=== Data provided ===

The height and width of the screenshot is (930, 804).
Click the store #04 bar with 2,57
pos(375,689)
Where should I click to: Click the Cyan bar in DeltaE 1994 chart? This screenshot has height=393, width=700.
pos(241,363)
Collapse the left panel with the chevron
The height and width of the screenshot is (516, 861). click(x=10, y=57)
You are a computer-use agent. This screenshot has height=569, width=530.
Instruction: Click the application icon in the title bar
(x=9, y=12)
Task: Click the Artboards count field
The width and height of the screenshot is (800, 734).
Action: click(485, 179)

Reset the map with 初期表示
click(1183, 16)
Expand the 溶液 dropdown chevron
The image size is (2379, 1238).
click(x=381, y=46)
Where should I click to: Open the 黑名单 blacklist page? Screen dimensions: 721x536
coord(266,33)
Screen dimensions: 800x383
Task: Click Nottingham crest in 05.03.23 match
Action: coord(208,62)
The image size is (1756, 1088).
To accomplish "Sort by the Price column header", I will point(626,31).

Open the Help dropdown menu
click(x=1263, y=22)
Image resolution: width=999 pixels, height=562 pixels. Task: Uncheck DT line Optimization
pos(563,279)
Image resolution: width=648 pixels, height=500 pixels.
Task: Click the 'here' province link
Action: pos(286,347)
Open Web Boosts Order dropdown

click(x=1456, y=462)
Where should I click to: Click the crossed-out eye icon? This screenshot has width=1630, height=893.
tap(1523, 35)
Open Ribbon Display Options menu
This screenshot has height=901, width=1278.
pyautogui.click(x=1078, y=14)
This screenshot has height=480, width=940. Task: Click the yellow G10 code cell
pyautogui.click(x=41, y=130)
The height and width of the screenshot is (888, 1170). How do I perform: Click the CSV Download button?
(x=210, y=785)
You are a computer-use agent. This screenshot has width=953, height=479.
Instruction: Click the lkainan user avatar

===

## Given problem
Print every line of the material above verbatim, from the first line to the last.

## Expected answer
The height and width of the screenshot is (930, 804).
Click the store #04 bar with 2,57
pos(375,689)
Where should I click to: Click the Cyan bar in DeltaE 1994 chart? This screenshot has height=393, width=700.
pos(241,363)
Collapse the left panel with the chevron
The height and width of the screenshot is (516, 861). click(x=10, y=57)
You are a computer-use agent. This screenshot has height=569, width=530.
Instruction: Click the application icon in the title bar
(x=9, y=12)
Task: Click the Artboards count field
The width and height of the screenshot is (800, 734).
Action: click(485, 179)

Reset the map with 初期表示
click(1183, 16)
Expand the 溶液 dropdown chevron
The image size is (2379, 1238).
click(x=381, y=46)
Where should I click to: Open the 黑名单 blacklist page? Screen dimensions: 721x536
coord(266,33)
Screen dimensions: 800x383
Task: Click Nottingham crest in 05.03.23 match
Action: coord(208,62)
The image size is (1756, 1088).
To accomplish "Sort by the Price column header", I will point(626,31).

Open the Help dropdown menu
click(x=1263, y=22)
Image resolution: width=999 pixels, height=562 pixels. Task: Uncheck DT line Optimization
pos(563,279)
Image resolution: width=648 pixels, height=500 pixels.
Task: Click the 'here' province link
Action: pos(286,347)
Open Web Boosts Order dropdown

click(x=1456, y=462)
Where should I click to: Click the crossed-out eye icon? This screenshot has width=1630, height=893.
tap(1523, 35)
Open Ribbon Display Options menu
This screenshot has height=901, width=1278.
pyautogui.click(x=1078, y=14)
This screenshot has height=480, width=940. Task: Click the yellow G10 code cell
pyautogui.click(x=41, y=130)
The height and width of the screenshot is (888, 1170). How do I perform: Click the CSV Download button?
(x=210, y=785)
You are a computer-use agent. This screenshot has width=953, height=479.
Instruction: Click the lkainan user avatar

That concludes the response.